Effects During Pregnancy and Lactation
◉ Overview of Lactational Use
Most data suggest that breastfeeding is not advisable during mothers receiving anti-tumor drug treatment. Due to the long half-life of vinorelbine, resuming breastfeeding after completing vinorelbine treatment may be impractical. Chemotherapy may adversely affect the normal microbiota and chemical composition of breast milk. ◉ Effects on Breastfed Infants
No relevant published information was found as of the revision date. ◉ Effects on Lactation and Breast Milk
A woman diagnosed with Hodgkin's lymphoma in mid-pregnancy received three cycles of chemotherapy in late pregnancy and resumed chemotherapy four weeks postpartum. Breast milk samples were collected 15 to 30 minutes before and after chemotherapy within 16 weeks of restarting chemotherapy. The regimen consisted of doxorubicin 40 mg, bleomycin 16 units, vinblastine 9.6 mg, and dacarbazine 600 mg, administered intravenously every two weeks over two hours. Researchers compared the microbial community and metabolome of the patient's breast milk with those of eight healthy women who had not received chemotherapy. The results showed significant differences in the microbial community between the patient's and healthy women's milk, with increased abundance of Acinetobacter, Xanthomonas, and Stenotrophomonas maltophilia, while decreasing abundance of Bifidobacterium and Eubacterium. Several chemical components in the breast milk of the treated women also differed significantly, most notably with decreased DHA and inositol levels.
Protein binding rate
80-90%
Drug interactions
Vinorelbine combined with paclitaxel may increase the risk of neuropathy.
Caution and close monitoring are recommended when using vinca alkaloids and aprepitant (an antiemetic that may inhibit or induce CYP3A4).
Because patients treated with vinorelbine alkaloids have reported vestibular dysfunction and varying degrees of permanent or temporary hearing loss associated with eighth cranial nerve injury, vinorelbine should be used with extreme caution when combined with other potentially ototoxic drugs (such as platinum-based antineoplastic agents).

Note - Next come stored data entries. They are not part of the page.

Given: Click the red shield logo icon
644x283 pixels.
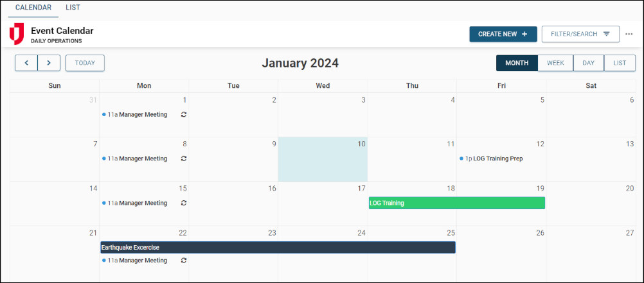Looking at the screenshot, I should coord(17,34).
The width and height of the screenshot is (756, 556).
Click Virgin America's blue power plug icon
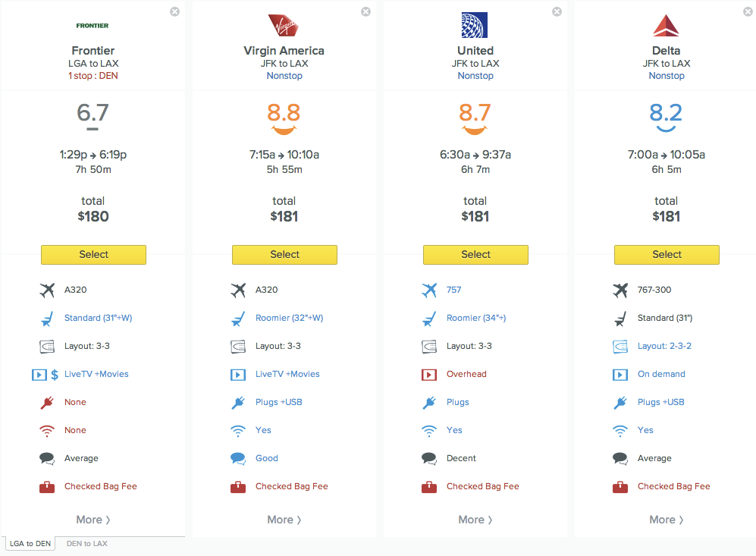pyautogui.click(x=239, y=403)
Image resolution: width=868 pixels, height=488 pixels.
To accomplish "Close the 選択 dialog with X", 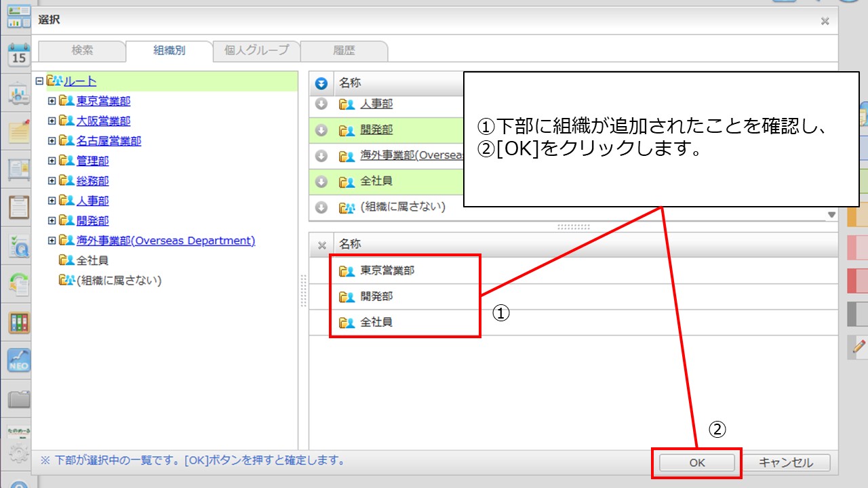I will pos(825,21).
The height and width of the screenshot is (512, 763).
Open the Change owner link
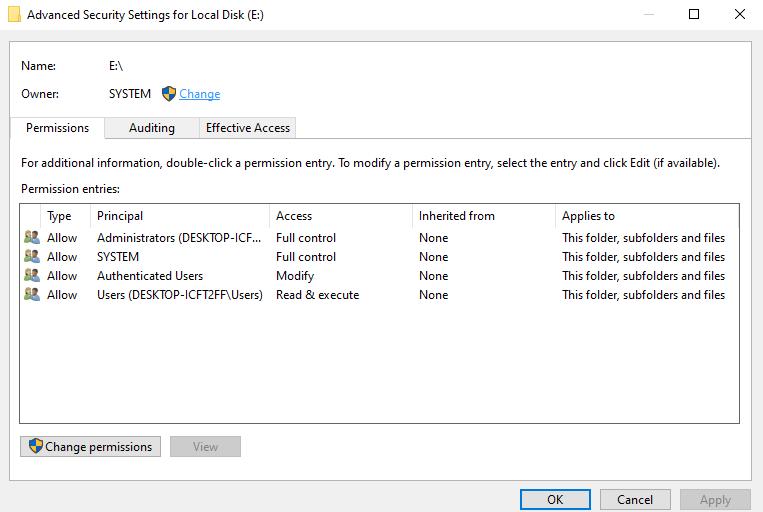pos(200,94)
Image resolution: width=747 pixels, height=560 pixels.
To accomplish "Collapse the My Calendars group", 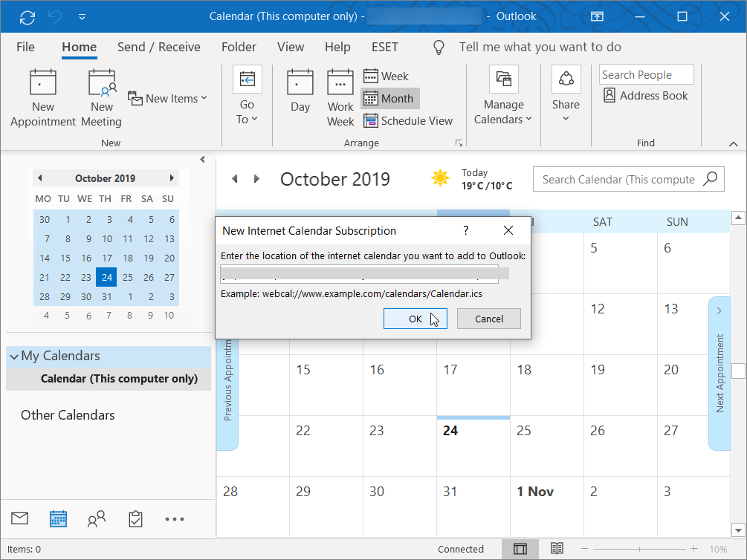I will [14, 356].
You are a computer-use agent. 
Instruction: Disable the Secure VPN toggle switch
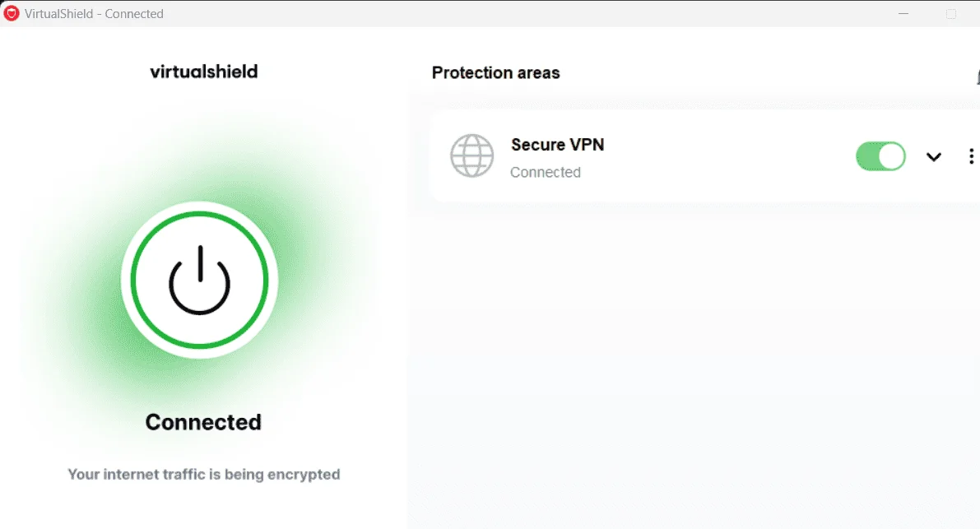coord(880,156)
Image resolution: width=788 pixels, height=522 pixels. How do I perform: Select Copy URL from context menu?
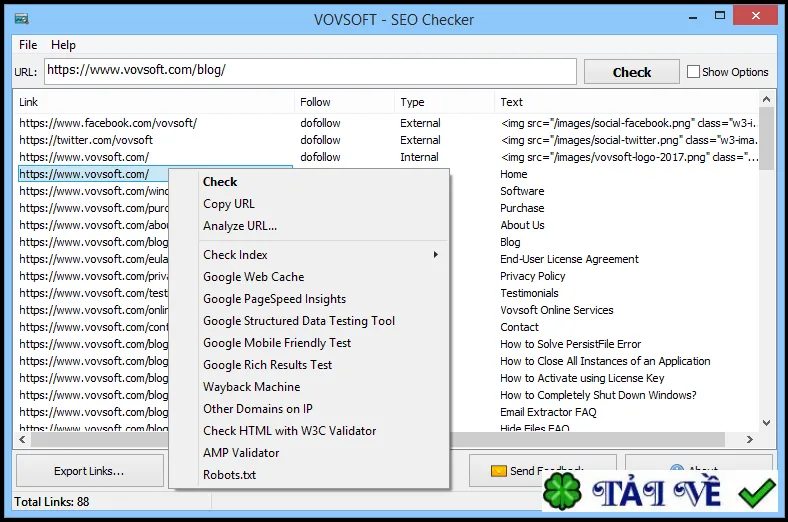tap(229, 204)
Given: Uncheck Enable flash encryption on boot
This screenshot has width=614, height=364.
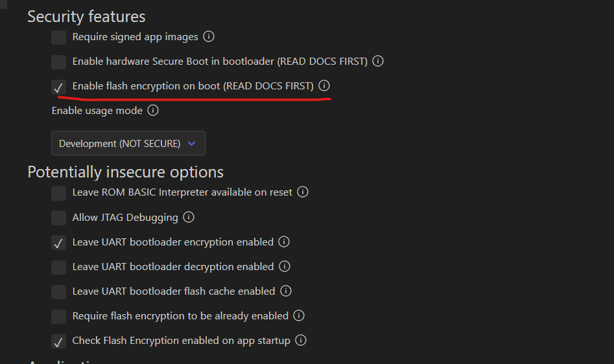Looking at the screenshot, I should point(59,87).
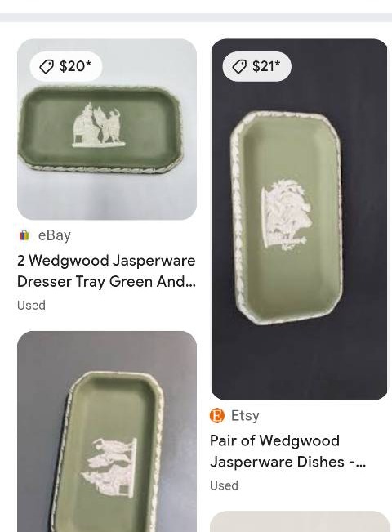Viewport: 392px width, 532px height.
Task: Open the dark green tray eBay photo
Action: click(x=107, y=129)
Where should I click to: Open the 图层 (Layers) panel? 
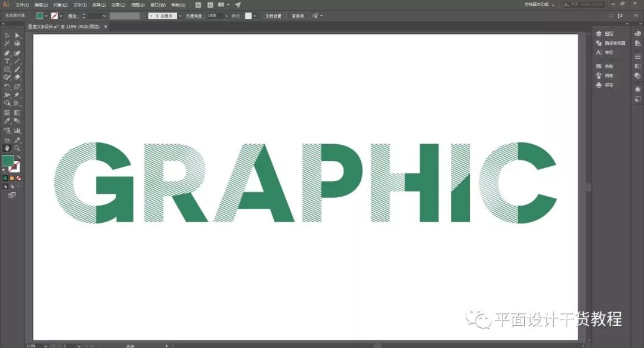pos(605,33)
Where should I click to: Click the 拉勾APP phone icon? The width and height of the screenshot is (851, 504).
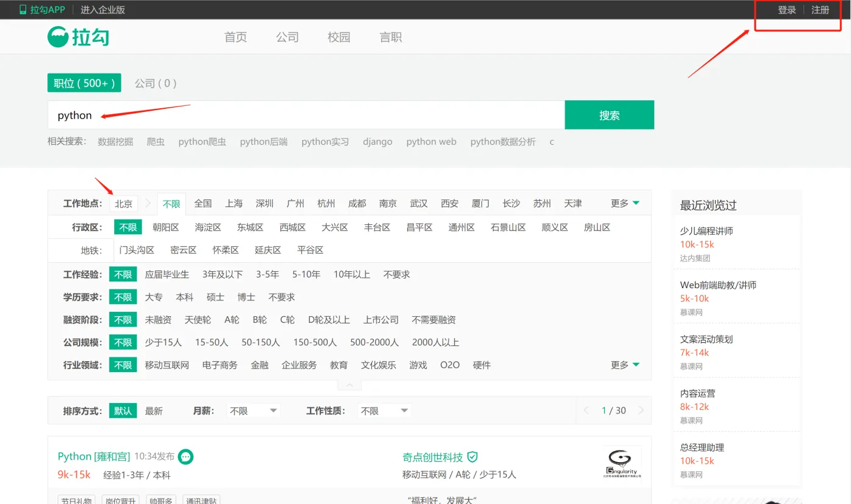pos(23,10)
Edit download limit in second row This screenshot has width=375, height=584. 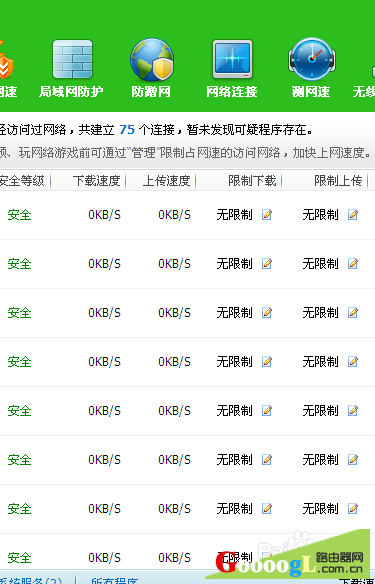[267, 264]
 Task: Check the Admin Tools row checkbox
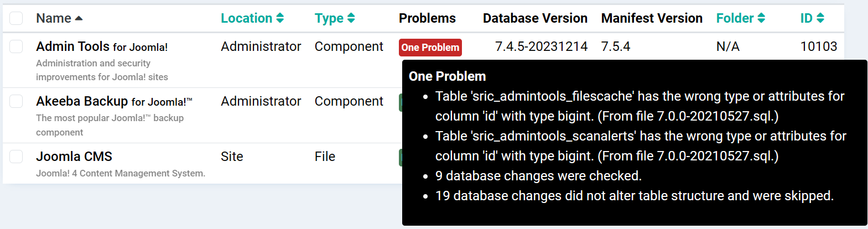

A 41-year-old woman who had undergone left-side surgery had undergone radical mastectomy for breast cancer three years prior. Six months ago, the tumor recurred, this time metastasizing to the right breast and skin. Despite first- and second-line chemotherapy, the tumor continued to progress. Subsequently, the patient began weekly treatment with vinorelbine in combination with trastuzumab. One month later, the patient developed mild fever and dry cough. Chest CT scan showed infiltrates in the right lung, presenting as nonspecific interstitial changes. Bronchoscopy revealed that the bronchoalveolar lavage fluid was predominantly lymphocyte-rich, and bronchopulmonary biopsy confirmed lymphocytic infiltration into the interstitium with fibrosis in the tissue specimen. After discontinuing the aforementioned vinorelbine treatment, the patient's condition improved. Therefore, the researchers diagnosed this case as interstitial pneumonia induced by vinorelbine combined with trastuzumab.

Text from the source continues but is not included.